Aim of the task –
Convert the records from the line containing "What do you see at coordinates (1845, 77)" through the end of the records, inclusive, into a two-column CSV with the columns input and output. Give one row per record, putting its text under input and its answer under output, with each value in a single quoted field and line breaks replaced by spaces.

::::::

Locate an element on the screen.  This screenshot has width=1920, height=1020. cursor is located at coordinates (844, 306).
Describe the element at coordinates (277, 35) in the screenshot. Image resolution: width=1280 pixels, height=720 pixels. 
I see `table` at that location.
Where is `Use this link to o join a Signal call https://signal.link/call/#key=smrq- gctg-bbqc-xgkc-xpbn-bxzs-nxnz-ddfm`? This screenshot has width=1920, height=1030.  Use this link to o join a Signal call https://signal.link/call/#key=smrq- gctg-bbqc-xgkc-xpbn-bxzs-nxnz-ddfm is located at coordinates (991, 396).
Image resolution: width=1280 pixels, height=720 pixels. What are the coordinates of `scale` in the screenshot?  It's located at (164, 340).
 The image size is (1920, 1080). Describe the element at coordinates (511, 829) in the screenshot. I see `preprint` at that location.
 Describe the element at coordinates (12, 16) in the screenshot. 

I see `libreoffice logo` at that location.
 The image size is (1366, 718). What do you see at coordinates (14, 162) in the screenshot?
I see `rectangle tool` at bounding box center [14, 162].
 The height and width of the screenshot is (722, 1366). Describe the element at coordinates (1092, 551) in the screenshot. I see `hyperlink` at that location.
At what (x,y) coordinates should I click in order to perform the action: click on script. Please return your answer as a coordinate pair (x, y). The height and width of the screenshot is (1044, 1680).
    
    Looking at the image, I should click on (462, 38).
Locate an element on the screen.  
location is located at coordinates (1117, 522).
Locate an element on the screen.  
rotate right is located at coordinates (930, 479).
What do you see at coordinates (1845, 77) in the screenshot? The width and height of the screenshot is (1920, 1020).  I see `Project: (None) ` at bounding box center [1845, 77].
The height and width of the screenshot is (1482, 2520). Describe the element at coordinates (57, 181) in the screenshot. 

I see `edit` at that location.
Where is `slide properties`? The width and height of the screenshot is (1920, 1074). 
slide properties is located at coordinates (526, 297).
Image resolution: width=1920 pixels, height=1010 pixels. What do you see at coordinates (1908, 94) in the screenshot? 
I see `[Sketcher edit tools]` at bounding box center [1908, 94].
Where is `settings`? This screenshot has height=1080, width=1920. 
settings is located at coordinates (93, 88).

::::::

Exercise answer –
input,output
"What do you see at coordinates (1845, 77) in the screenshot? The width and height of the screenshot is (1920, 1020).","I see `Project: (None) ` at bounding box center [1845, 77]."
"The height and width of the screenshot is (1482, 2520). Describe the element at coordinates (57, 181) in the screenshot.","I see `edit` at that location."
"Where is `slide properties`? The width and height of the screenshot is (1920, 1074).","slide properties is located at coordinates (526, 297)."
"Image resolution: width=1920 pixels, height=1010 pixels. What do you see at coordinates (1908, 94) in the screenshot?","I see `[Sketcher edit tools]` at bounding box center [1908, 94]."
"Where is `settings`? This screenshot has height=1080, width=1920.","settings is located at coordinates (93, 88)."